Task brief — This exercise calls for the records to be returned exactly, with images removed.

Material shown —
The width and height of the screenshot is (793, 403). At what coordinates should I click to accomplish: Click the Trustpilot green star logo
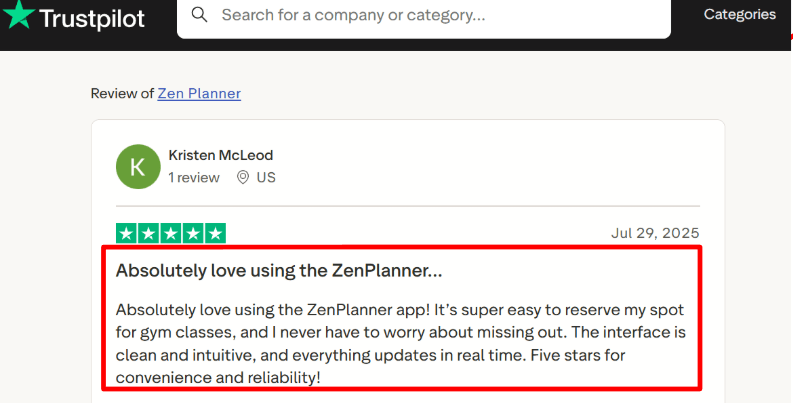(x=18, y=15)
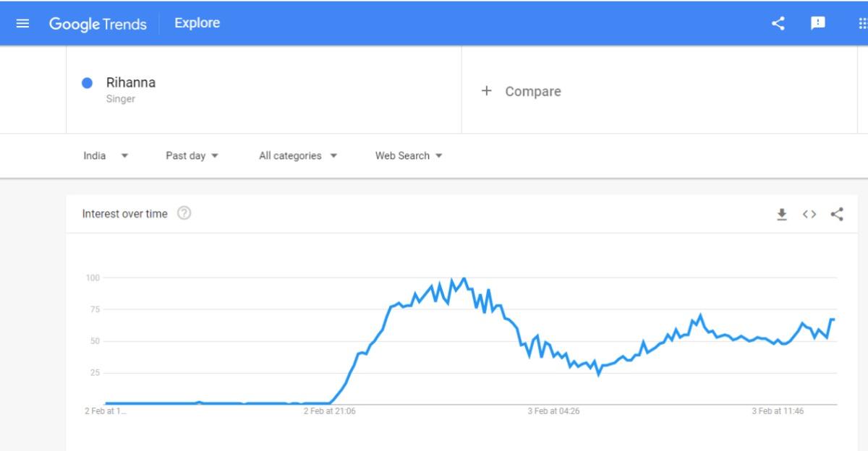This screenshot has height=451, width=868.
Task: Expand the India region dropdown
Action: coord(106,155)
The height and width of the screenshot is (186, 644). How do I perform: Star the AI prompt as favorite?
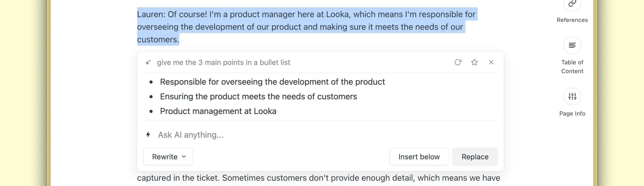[474, 62]
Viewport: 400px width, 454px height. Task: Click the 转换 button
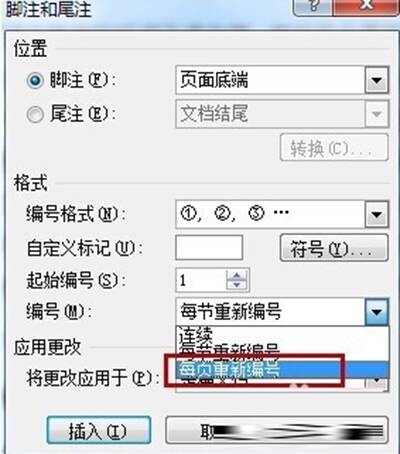click(x=334, y=148)

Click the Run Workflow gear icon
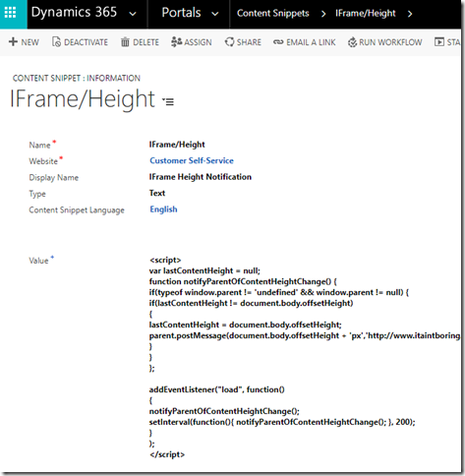tap(352, 42)
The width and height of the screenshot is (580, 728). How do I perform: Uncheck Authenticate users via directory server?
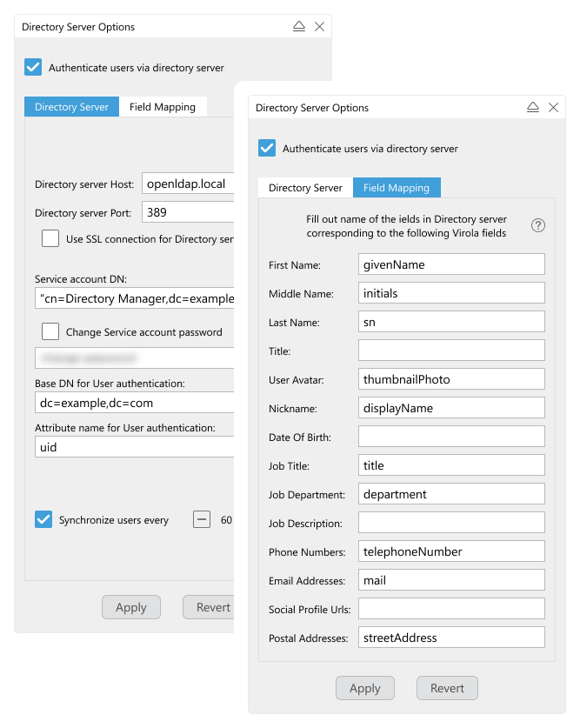pyautogui.click(x=267, y=148)
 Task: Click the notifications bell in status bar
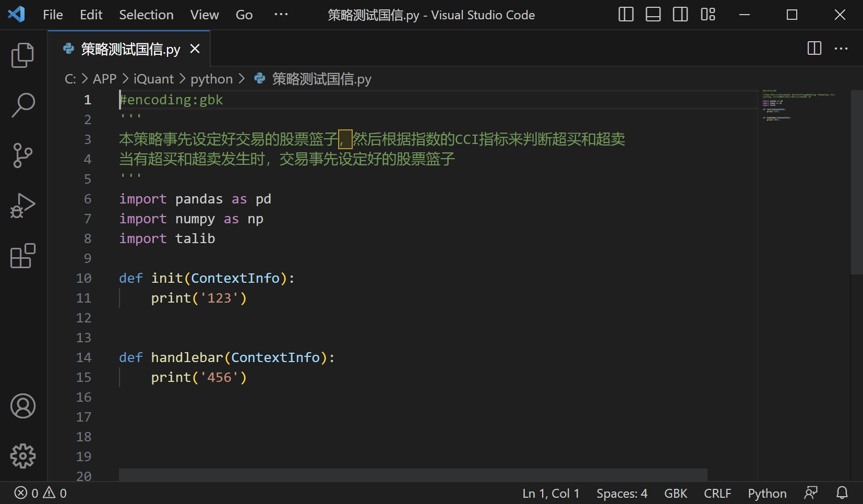842,493
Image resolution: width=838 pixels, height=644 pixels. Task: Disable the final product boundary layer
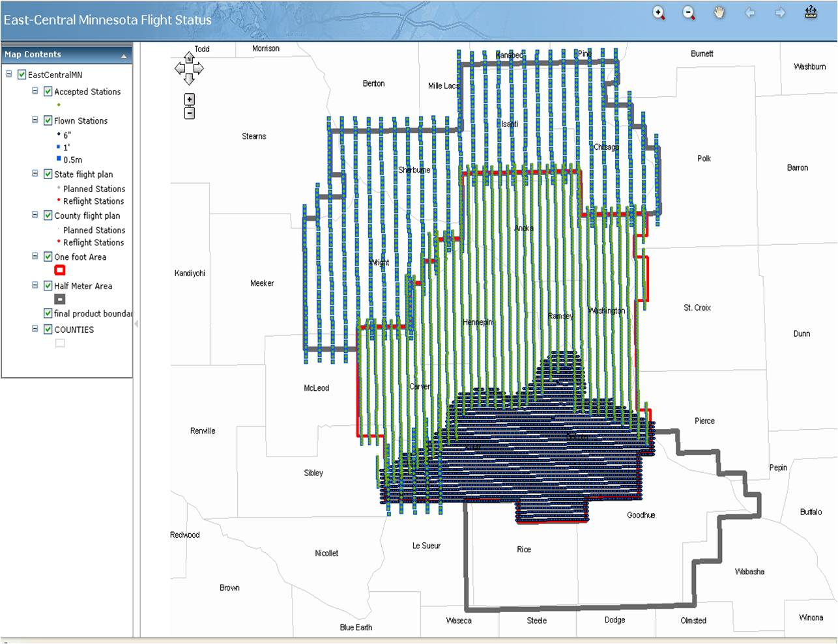(48, 313)
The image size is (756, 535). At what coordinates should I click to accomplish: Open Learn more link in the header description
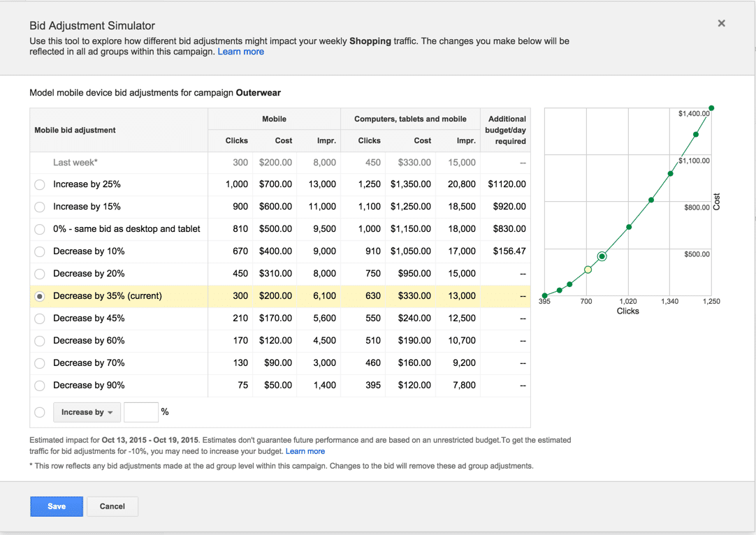[240, 52]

Response area —
The width and height of the screenshot is (793, 403). At what coordinates should I click to accomplish: Click the Trustpilot green star logo
(x=18, y=15)
This screenshot has height=451, width=868.
Task: Expand the India region dropdown
Action: coord(106,155)
The height and width of the screenshot is (186, 644). How do I perform: Star the AI prompt as favorite?
[474, 62]
Viewport: 400px width, 454px height. Task: Click the 转换 button
click(x=334, y=148)

Click the Run Workflow gear icon
tap(352, 42)
The width and height of the screenshot is (580, 728). How do I perform: Uncheck Authenticate users via directory server?
pyautogui.click(x=267, y=148)
 Task: Click the notifications bell in status bar
842,493
Image resolution: width=838 pixels, height=644 pixels. Task: Disable the final product boundary layer
(48, 313)
The image size is (756, 535). At what coordinates should I click to accomplish: Open Learn more link in the header description
[240, 52]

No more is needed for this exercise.